Where does the word "agent" appear in the entries below? Copy each line that holds it.

__TASK DATA__
Content starts
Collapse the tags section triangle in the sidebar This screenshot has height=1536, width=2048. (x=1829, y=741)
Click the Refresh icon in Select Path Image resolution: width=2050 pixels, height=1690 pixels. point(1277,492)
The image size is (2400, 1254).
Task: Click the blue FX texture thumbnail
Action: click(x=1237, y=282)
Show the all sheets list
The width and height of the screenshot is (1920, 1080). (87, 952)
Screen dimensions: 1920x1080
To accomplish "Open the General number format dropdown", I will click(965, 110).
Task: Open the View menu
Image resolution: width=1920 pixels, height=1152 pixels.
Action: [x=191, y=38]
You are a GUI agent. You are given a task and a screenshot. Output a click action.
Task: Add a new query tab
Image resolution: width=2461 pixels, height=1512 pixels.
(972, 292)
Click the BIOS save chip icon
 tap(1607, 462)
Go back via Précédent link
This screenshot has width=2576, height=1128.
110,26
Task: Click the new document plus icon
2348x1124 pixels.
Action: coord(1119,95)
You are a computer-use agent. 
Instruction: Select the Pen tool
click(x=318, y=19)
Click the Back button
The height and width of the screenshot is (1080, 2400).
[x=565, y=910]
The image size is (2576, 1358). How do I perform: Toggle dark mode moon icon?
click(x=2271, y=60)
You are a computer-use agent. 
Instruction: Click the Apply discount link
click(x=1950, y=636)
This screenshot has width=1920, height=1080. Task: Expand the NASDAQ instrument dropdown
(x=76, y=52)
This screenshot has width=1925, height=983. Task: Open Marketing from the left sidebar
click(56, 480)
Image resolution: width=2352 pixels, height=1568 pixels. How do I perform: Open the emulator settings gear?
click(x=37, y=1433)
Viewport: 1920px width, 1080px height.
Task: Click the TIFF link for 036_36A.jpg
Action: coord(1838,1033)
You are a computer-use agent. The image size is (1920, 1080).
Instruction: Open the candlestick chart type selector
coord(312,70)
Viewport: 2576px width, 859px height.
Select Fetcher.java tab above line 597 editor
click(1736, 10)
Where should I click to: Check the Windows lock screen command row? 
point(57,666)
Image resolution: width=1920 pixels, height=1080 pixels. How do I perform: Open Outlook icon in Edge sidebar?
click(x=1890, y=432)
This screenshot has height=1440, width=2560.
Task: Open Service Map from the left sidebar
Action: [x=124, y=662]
Content ends
__EXERCISE ANSWER__
You are a GUI agent. You are given a task and a screenshot. Output a click action.
You are a computer-use agent. 
You are a computer-use agent. 
You are a computer-use agent. The image size is (1920, 1080).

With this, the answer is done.